On the eleventh day after Oaks went missing, Sierra Keller got a promising message from someone on NextDoor, a social media app, about a gray tabby cat that could be Oaks.

By the time the Kellers visited the location of the sighting, the cat was gone. Hoping to keep the cat around or lure it back, the Kellers put out some food and returned the next day to set up a trap and wait.

While Jack was in school that next day, the cat entered the trap. Pet Recovery scanned the cat to see if it was microchipped, and it was. It was Oaks, who soon was reunited with Jack.

“Oaks waltzed right into this house like he had never left,” Keller says.

Poppy, the English springer spaniel

It seems like a miracle that Poppy is back home today with the Hartmans after being missing for 15 days.

There had been sightings of Poppy in the days after she first went missing, but the efforts heated up when Susan Hartman got a call at 5:30 one morning from Pet Recovery’s Susan Harpster that a dog was hit on I-99, near where the old Matternville school is.

Several drivers had stopped, and one of them suggested the black and white dog could be Poppy, who by now had been all over Pet Recovery’s feed. When one of the good Samaritans approached Poppy, she got scared and ran off again.

Four days later, the Hartmans got reports that Poppy was crossing back and forth over I-99 near where she was struck. Some drivers stopped to help. When the Hartmans got there, they could see the dog in a gully below the interstate, near Sellers Lane. They were hoping they’d be able to get close enough to call for Poppy, who they could see was limping.

The Hartmans and the people who had stopped on the interstate split into two groups. Some would stay on the highway, while the rest made their way off it to get closer to Poppy. They’d try to herd her and prevent her from going back to the interstate.

Brian Hartman eventually got close enough that Poppy might be able to hear him, even though she was on the other side of a chain-link fence. “Hey, Poppy Pop,” he called out to her.

It worked. There were no flickering automatic headlights like the ones that scared her away the first time. Poppy stopped and sat down, and he secured the dog through the fence. Finally, it was over.
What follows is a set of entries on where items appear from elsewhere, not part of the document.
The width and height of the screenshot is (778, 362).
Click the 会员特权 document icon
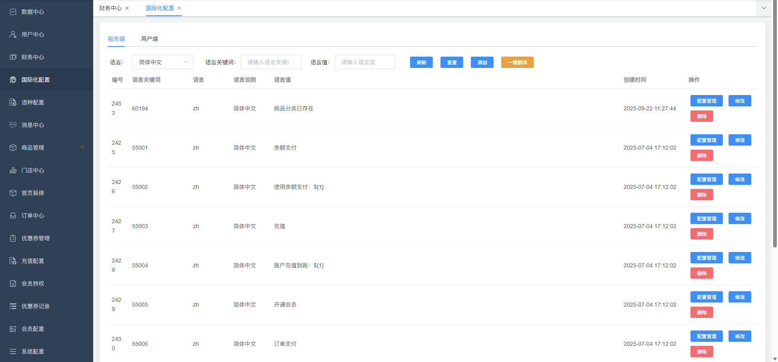[x=13, y=284]
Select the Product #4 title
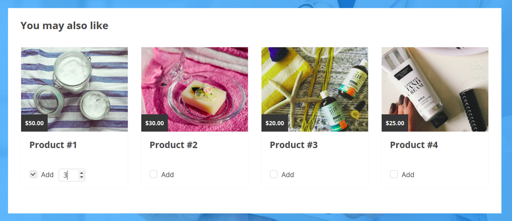 point(414,145)
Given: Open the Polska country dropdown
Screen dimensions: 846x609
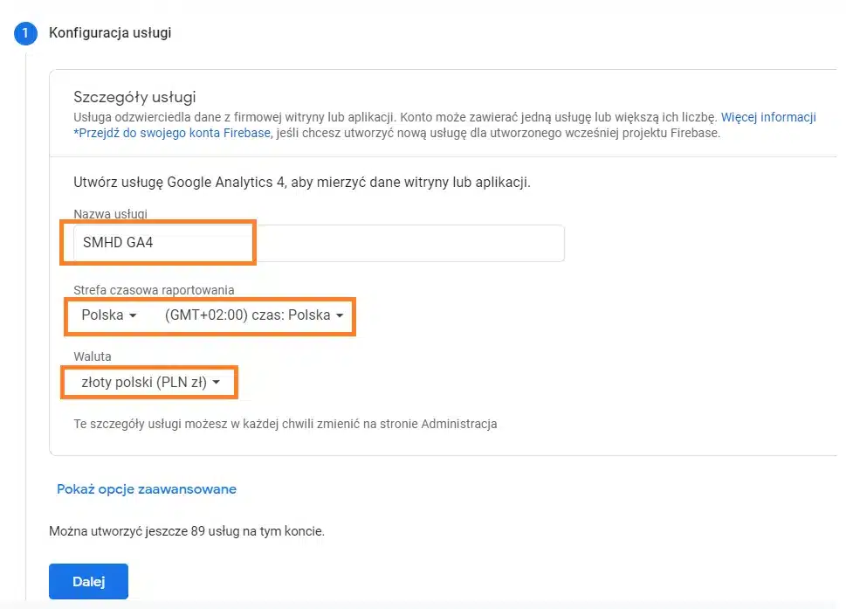Looking at the screenshot, I should [x=108, y=315].
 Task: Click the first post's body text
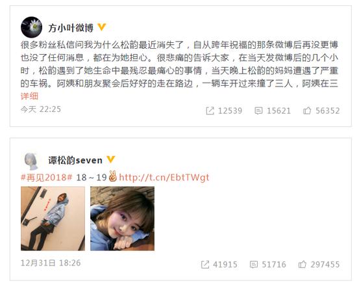(x=179, y=64)

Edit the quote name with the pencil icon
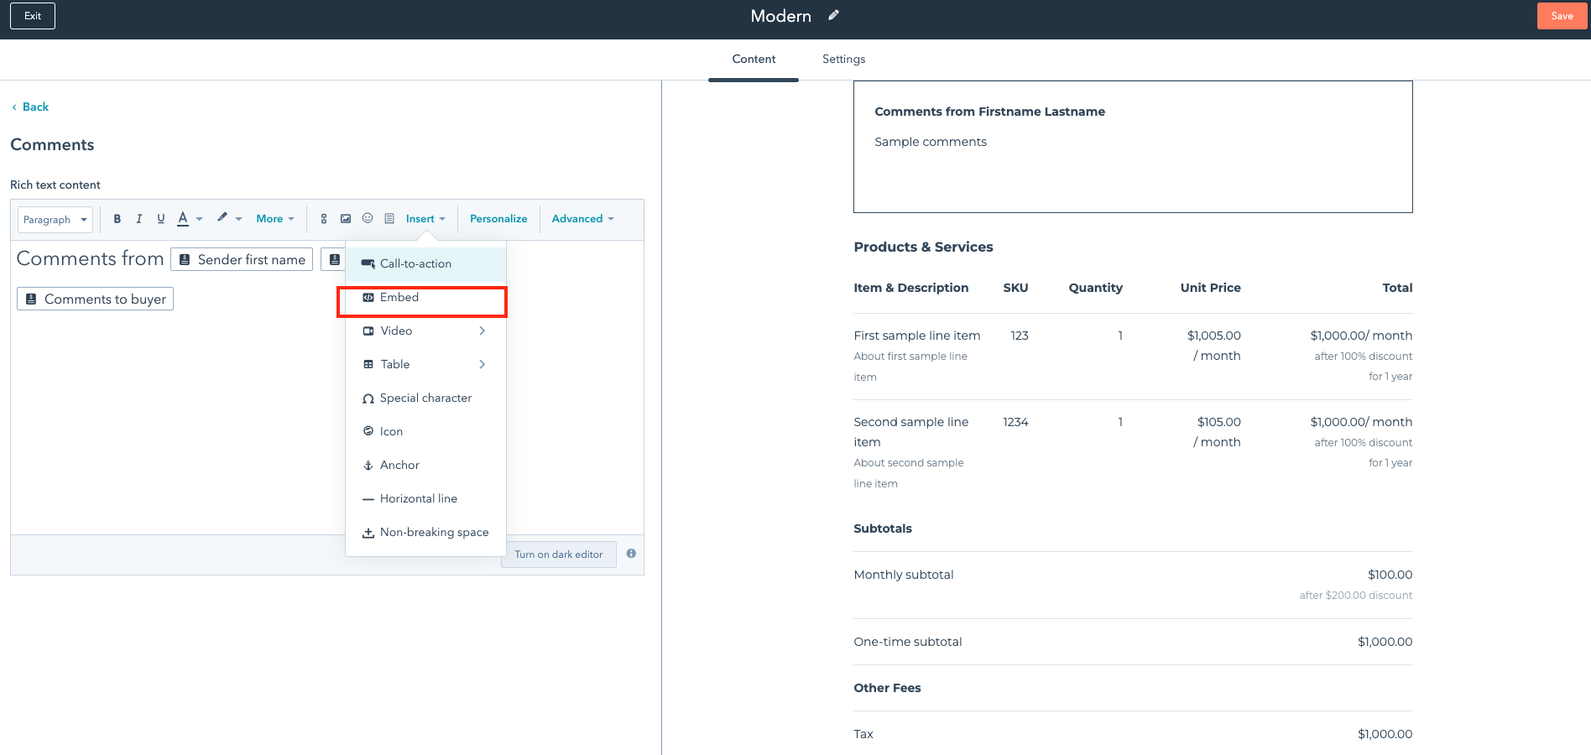(833, 15)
Poppy didn’t escape injury. She had a broken leg, likely from being hit on I-99 a few days before, and that required surgery. In her stomach were bones from creatures she had eaten while trying to survive.

Back home today, an invisible fence keeps Poppy from escaping again.

“The story of Poppy’s homecoming could not be told without everybody at Pet Recovery and the community,” Hartman says. “The resources they were expending emotionally and practically to find Poppy were amazing. When we would have our lowest moments, they were there to reassure us.” T&G

Mike Dawson is a freelance writer who lives in College Township.